Modal is a “structurally-modified viscose with a higher degree of polymerisation (above 400 to 700) compared to normal viscose“. Due to this molecular “update”, modal obtains more functional advantages compared to viscose and is sometimes referred to as “the better viscose.” One of its advantages includes its amazing tensile strength when wet, which is especially useful for outdoor use. Also, modal is more durable, abrasion-resistant and is less prone to shrinkage compared to viscose.

In addition, two types of modal with slightly different functional emphases have been developed: a Polynosic (PN) type that can be optimally blended with cotton and a HWM (High Wet Modulus) type, which features a higher breaking strength and tensile strength. You can read more about this topic in the properties section.

How is it manufactured?

As already mention, modal consists of a raw material called beech wood. And, while viscose can be produced from various basic materials, beech wood is specifically used for modal. Now, let’s take a look at the production process: the wood is first debarked and chipped. Then, these chips are processed using a multi-stage chemical solution process and are then spun mechanically with a spinneret to form the fibres. As a result, cellulose fibres are produced.

Properties

Modal has the ability to combine the advantages of natural and synthetic fibres, without taking on any of their disadvantages. So, modal is a lot more durable than cotton, but still offers the equivalent amount of comfort. And, in comparison to other synthetic fibres, such as polyester, it provides just as much moisture management and feels even softer on the skin.

Both comfort and a pleasant microclimate are modal’s greatest advantages thanks to the fabric’s ability to absorb water and to quickly wick away moisture. Plus, modal absorbs 50% more moisture than cotton. Another advantage: the fabric is super breathable, which now brings us to modal’s amazing functionality. Here, many properties can be mentioned, for example, modal is very stretchy, durable, dimensionally stable, insensitive to heat and easy to care for. In other words, you can throw it into the washing machine and in the dryer without fear of damage, shrinkage or change of colour. And, no matter how many times the modal gets wet, it won’t affect its durability.

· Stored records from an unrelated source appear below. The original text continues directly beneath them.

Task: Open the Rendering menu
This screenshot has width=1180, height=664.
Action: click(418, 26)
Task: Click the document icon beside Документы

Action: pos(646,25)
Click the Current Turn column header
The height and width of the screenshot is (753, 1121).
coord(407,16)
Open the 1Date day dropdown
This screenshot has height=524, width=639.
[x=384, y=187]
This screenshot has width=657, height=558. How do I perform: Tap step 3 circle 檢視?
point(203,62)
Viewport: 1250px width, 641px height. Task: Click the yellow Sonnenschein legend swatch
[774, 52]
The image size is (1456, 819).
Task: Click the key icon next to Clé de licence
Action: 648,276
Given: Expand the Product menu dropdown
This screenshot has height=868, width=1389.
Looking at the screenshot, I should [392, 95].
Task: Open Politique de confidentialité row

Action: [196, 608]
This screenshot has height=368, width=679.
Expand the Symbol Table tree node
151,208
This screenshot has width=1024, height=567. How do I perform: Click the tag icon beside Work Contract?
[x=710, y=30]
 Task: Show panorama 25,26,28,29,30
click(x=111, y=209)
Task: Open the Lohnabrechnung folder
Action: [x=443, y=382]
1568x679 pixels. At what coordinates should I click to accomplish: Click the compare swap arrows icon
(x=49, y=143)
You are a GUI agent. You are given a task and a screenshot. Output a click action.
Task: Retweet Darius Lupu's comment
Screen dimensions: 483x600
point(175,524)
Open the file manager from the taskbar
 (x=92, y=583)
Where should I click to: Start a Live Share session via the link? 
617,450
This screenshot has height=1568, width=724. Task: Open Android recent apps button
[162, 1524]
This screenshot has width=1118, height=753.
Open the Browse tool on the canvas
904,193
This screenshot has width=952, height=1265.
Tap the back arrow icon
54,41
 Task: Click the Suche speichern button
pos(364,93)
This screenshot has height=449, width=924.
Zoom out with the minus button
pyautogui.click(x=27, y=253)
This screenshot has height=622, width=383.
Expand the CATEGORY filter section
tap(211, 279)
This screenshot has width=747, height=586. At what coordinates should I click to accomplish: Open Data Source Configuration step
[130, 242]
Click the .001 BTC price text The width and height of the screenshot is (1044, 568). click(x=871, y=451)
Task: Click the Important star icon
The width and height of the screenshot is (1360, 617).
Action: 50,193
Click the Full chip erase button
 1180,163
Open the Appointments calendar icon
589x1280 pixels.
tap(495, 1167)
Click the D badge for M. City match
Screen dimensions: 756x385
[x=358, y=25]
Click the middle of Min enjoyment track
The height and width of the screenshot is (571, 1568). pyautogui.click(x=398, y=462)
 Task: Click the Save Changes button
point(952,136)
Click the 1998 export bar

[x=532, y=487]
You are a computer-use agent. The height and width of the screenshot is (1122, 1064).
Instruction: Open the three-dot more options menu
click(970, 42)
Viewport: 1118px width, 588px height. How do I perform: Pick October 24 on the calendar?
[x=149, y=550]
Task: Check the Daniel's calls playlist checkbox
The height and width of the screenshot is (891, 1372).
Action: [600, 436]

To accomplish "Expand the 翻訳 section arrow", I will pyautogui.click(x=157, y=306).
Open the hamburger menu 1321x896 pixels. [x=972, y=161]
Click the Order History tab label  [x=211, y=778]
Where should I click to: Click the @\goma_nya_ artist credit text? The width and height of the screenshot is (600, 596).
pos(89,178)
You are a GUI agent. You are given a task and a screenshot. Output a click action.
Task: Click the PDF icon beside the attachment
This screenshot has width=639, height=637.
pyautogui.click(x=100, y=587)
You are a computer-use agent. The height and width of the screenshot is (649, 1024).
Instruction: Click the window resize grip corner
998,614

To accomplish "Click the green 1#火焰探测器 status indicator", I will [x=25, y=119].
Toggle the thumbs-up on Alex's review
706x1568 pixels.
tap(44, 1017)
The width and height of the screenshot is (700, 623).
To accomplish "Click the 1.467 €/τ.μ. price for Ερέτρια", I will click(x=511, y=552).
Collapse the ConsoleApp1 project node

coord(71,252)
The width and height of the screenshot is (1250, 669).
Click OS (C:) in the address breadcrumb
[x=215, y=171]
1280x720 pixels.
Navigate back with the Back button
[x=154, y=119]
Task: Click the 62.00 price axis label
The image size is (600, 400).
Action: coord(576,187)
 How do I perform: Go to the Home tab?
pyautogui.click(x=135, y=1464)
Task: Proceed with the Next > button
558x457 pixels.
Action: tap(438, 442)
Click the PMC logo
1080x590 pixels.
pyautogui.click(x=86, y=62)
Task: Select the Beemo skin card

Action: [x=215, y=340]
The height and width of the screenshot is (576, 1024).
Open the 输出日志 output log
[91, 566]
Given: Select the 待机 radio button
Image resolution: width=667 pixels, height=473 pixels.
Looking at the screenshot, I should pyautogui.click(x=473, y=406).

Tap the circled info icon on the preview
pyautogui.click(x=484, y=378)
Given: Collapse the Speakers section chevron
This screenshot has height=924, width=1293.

Up to now, modal has mainly been processed in fibre blends, where it often has a positive effect on the other fibres’ properties. For instance, cotton becomes softer, silk becomes more durable and linen becomes more stretchy.

Feel and comfort

When it comes to comfort, modal is super impressive. Its fibres’ smooth surface ensures not only softness but also comfort and a silky sheen. Speaking of silk, when touching modal, it’ll feel as if you’re touching silk.

So, it’s not surprising that modal is pleasant to the skin and great for both allergy sufferers and individuals with sensitive skin. As a result of its softness, you’ll mainly find modal in your underwear and other garments that are worn close to the skin. And, despite its softness, garments made of modal and modal blends don’t “sag”, but rather provide a great fit. This is due to the fact that the fabric is elastic, maintains its shape and remains comfortable even after several washes.

Modal for outdoor use

Modal is typically used to make underwear, shirts and long sleeves. And, its functionality really shines through with these garments.

Since modal is cooling rather than warming, it isn’t very windproof and weatherproof. So, modal will boast its amazing properties during strenuous activities and in hot temperatures. However, to create warm outdoor base layers, modal can be combined with merino wool to balance the temperature inside the garment (like an air conditioner).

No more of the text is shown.